--- SUPPLIED TEXT ---
Personal information
- Nationality: Kenyan
- Born: 22 January 1984 (age 42)
- Height: 1.71 m (5 ft 7 in)
- Weight: 55 kg (121 lb)

Sport
- Country: Kenya
- Sport: Athletics
- Event: Long-distance running

= Dennis Kipruto Kimetto =

Kenyan long-distance runner

Dennis Kipruto Kimetto (born 22 January 1984) is a Kenyan long-distance runner who competes in road running events. He was the world record holder in the men's marathon with a time of 2 hours 2 minutes 57 seconds, a record which he held until Eliud Kipchoge broke it in 2018 with a time of 2:01:39.
---
● STUDY QUESTIONS:
(a) In the Dennis Kimetto profile, what was his time when he held the men's marathon world record?
(b) Carry the Dennis Kimetto profile forward by a few sentences, beginning right after its final sentence.
--- ENTRIES SUPPLIED ---
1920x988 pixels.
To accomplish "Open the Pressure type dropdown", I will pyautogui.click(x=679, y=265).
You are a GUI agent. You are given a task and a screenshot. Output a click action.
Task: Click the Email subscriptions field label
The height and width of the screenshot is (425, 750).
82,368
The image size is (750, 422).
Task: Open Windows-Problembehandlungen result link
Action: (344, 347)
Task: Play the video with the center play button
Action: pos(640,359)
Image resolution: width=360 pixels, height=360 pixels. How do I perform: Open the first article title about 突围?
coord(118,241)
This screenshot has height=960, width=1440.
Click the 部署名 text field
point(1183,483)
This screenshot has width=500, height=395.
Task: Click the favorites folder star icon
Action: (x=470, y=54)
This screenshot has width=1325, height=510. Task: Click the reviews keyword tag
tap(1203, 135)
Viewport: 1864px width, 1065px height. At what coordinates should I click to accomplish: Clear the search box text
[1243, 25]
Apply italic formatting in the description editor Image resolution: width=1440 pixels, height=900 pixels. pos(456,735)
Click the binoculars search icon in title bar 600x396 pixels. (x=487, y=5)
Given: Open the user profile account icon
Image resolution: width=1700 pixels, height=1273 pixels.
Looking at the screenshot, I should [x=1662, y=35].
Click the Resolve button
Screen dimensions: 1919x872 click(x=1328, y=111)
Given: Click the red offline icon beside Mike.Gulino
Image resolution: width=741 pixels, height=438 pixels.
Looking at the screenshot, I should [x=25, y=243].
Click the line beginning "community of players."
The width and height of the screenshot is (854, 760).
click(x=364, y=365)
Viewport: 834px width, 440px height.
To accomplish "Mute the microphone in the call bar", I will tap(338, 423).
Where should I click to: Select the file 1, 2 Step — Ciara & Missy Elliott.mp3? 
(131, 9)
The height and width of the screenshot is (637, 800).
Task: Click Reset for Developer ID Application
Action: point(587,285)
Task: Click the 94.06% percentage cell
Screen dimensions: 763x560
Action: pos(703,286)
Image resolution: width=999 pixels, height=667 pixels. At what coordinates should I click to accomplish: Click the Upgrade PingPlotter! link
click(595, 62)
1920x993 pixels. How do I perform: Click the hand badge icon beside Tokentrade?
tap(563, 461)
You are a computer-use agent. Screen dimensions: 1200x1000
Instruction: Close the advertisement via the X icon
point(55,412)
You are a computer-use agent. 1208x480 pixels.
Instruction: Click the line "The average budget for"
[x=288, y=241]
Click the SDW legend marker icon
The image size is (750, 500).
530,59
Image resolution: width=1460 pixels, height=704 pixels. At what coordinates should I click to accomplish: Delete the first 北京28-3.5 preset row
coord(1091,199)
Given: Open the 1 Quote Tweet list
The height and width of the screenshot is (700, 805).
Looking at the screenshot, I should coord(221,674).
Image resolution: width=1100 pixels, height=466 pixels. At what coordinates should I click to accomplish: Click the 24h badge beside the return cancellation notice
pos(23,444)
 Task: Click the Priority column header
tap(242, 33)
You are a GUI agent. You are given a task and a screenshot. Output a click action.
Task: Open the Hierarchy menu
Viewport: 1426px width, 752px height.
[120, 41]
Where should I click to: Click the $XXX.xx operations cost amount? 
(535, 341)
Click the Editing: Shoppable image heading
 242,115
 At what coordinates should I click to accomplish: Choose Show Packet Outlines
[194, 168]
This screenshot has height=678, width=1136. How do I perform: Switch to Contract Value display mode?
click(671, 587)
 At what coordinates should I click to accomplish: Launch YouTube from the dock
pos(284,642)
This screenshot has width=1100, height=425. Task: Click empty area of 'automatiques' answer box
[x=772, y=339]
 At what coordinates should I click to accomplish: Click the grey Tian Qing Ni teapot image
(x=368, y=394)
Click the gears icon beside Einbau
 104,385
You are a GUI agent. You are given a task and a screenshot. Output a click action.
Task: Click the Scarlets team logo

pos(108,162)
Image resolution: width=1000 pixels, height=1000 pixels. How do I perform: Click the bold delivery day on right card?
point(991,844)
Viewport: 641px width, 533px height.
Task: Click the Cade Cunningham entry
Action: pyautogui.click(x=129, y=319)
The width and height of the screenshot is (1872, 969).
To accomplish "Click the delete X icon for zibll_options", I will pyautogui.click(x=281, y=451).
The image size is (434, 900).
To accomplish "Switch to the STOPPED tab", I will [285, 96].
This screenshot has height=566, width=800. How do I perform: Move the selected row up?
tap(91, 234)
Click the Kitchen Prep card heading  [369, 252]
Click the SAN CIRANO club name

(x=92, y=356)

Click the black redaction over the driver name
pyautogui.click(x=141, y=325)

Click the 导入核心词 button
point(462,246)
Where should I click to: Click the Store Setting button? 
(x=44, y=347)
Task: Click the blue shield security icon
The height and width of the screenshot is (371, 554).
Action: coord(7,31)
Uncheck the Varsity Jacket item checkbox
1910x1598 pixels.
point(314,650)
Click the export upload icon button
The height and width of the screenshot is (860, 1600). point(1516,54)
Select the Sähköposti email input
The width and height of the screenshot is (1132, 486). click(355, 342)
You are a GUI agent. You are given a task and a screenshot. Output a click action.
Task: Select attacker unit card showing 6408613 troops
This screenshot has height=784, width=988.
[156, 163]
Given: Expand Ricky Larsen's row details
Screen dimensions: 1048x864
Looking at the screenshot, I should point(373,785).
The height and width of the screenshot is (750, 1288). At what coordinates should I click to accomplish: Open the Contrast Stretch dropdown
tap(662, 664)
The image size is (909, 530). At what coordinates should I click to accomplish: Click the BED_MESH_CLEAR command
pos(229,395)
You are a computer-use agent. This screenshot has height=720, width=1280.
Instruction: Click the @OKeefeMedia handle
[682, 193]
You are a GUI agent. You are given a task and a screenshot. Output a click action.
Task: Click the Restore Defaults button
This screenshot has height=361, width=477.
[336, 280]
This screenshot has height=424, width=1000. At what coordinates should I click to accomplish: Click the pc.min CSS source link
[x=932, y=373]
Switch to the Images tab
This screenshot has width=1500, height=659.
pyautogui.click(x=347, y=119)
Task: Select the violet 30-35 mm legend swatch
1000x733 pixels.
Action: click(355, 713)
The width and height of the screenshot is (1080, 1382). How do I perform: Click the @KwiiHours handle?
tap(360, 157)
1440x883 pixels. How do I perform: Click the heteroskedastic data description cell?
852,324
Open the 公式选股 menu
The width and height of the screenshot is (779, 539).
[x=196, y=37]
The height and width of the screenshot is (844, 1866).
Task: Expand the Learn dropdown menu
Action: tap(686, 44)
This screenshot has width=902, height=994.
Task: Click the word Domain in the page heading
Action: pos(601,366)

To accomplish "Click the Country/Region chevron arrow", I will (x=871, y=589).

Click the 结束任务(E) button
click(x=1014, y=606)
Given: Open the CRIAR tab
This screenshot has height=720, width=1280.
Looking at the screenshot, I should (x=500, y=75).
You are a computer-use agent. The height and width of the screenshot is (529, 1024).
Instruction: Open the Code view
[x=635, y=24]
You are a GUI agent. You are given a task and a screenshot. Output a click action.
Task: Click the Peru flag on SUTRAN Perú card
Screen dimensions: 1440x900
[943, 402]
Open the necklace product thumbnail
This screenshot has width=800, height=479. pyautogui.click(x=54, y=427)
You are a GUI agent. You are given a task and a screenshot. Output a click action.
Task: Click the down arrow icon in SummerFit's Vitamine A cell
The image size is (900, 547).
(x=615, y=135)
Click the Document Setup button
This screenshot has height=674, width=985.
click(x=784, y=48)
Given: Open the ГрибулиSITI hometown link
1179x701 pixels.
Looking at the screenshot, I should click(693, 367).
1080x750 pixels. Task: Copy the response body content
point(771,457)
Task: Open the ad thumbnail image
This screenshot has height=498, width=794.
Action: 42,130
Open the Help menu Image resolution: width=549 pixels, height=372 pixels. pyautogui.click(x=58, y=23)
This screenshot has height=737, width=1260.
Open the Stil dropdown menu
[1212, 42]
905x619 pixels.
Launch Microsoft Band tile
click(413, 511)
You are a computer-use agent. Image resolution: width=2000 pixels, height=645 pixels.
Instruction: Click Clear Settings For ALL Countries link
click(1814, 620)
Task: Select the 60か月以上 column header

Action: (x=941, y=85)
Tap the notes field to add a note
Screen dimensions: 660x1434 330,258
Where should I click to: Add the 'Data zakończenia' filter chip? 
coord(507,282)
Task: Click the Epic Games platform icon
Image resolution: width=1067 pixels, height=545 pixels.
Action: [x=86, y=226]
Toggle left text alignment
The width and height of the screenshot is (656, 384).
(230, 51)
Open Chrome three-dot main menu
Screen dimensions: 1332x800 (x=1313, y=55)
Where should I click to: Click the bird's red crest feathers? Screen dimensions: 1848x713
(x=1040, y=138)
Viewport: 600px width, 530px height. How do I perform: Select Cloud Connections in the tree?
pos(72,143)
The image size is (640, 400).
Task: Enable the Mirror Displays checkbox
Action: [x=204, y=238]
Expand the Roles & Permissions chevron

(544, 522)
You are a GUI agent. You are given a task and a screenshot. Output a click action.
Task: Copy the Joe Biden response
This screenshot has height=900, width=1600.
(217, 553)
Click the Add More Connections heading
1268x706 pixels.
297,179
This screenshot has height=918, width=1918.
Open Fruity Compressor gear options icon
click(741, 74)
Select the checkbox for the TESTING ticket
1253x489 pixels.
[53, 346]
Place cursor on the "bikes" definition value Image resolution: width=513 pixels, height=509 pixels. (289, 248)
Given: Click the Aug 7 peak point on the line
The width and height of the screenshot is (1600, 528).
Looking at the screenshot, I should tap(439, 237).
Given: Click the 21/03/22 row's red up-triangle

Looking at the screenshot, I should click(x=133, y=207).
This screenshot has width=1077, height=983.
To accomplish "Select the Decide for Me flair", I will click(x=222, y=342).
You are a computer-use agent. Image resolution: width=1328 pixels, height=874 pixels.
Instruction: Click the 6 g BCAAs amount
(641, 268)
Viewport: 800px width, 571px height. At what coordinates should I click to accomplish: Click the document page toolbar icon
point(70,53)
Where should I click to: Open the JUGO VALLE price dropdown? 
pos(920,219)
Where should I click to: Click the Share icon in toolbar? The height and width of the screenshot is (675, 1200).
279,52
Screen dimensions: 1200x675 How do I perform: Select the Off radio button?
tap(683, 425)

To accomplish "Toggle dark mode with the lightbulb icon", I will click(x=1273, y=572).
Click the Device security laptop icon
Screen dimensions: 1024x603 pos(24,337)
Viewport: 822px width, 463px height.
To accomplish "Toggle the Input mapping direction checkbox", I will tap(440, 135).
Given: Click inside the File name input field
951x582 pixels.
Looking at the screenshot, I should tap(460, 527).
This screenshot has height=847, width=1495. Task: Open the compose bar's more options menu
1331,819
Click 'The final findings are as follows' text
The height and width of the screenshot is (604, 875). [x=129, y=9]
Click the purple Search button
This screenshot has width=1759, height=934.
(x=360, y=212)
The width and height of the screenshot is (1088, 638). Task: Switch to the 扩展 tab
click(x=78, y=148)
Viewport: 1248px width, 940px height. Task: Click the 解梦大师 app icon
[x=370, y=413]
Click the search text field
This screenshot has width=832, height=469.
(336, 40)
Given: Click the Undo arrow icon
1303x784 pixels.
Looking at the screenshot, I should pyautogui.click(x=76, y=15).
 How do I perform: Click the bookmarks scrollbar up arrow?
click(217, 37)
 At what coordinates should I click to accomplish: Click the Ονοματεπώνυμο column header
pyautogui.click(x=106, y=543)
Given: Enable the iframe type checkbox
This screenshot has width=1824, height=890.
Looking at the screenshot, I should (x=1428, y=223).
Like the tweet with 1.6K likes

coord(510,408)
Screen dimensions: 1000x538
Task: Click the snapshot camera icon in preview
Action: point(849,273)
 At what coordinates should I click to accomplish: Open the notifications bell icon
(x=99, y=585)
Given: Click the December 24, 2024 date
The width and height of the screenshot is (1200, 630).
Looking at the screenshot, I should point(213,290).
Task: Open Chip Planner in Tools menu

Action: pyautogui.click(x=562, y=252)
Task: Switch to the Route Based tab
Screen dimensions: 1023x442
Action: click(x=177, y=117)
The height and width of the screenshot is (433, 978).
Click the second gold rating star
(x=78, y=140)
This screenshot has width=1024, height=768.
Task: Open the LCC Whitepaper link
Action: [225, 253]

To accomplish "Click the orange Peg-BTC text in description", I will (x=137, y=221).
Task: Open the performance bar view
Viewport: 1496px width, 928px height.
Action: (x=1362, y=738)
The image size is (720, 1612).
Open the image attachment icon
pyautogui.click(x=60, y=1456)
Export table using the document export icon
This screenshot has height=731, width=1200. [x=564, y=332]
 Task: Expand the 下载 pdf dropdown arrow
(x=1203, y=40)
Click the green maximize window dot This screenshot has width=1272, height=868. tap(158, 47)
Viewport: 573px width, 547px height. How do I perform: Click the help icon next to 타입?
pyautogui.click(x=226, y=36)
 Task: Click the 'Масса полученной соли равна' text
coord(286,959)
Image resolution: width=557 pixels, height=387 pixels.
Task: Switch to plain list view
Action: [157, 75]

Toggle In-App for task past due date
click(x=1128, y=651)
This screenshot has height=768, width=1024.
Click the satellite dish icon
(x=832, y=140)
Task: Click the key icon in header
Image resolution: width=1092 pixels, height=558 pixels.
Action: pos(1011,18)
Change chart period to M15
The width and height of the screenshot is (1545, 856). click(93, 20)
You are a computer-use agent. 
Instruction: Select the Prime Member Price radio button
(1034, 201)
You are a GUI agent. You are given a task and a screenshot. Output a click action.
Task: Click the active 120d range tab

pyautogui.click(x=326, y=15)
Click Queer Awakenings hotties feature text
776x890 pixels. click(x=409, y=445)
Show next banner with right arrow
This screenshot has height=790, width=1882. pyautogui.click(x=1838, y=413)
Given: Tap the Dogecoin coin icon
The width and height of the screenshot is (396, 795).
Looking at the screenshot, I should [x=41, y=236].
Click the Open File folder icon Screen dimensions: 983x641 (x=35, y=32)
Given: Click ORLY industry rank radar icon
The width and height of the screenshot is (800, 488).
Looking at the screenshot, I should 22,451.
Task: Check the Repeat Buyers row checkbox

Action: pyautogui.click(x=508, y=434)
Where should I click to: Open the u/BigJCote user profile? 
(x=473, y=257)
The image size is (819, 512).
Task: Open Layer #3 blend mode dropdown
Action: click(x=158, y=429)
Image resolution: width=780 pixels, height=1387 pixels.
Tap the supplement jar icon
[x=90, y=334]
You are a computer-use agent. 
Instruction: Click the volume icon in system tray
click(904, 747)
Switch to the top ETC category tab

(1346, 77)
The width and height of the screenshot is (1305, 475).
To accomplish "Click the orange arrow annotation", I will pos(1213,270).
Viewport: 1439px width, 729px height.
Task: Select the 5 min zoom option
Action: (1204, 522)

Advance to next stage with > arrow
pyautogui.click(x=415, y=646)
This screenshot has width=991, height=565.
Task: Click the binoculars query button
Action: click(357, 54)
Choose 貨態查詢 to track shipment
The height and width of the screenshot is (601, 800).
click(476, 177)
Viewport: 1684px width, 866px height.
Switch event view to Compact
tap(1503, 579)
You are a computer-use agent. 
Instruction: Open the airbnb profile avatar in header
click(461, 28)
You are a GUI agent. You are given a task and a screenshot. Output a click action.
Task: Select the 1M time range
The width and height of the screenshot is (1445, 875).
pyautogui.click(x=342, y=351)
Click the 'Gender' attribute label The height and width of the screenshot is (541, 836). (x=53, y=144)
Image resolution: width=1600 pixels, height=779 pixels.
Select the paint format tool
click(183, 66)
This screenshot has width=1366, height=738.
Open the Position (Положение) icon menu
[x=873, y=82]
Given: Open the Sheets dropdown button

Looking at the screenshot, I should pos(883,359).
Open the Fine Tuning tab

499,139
---
● RESULTS:
(a) 2 hours 2 minutes 57 seconds.

(b)
==Career==
Hailing from Eldoret and part of a training group including Geoffrey Mutai, Kimetto's first major win came in the half marathon section of the Nairobi Marathon in 2011. Running as Dennis Koech, he topped the podium in a time of 1:01:30. He quickly rose into the global running elite in his first outings outside of Kenya. At the RAK Half Marathon he defeated a field including Wilson Kipsang Kiprotich to win the race in 60:40 minutes. His age was misreported as ten years younger, and his following run of 59:14 minutes to win the Berlin Half Marathon in April was briefly considered a world junior best. An erroneous passport was the cause of both the age difference and the Koech misnomer, his surname actually being Kimetto. This was rectified in later competitions.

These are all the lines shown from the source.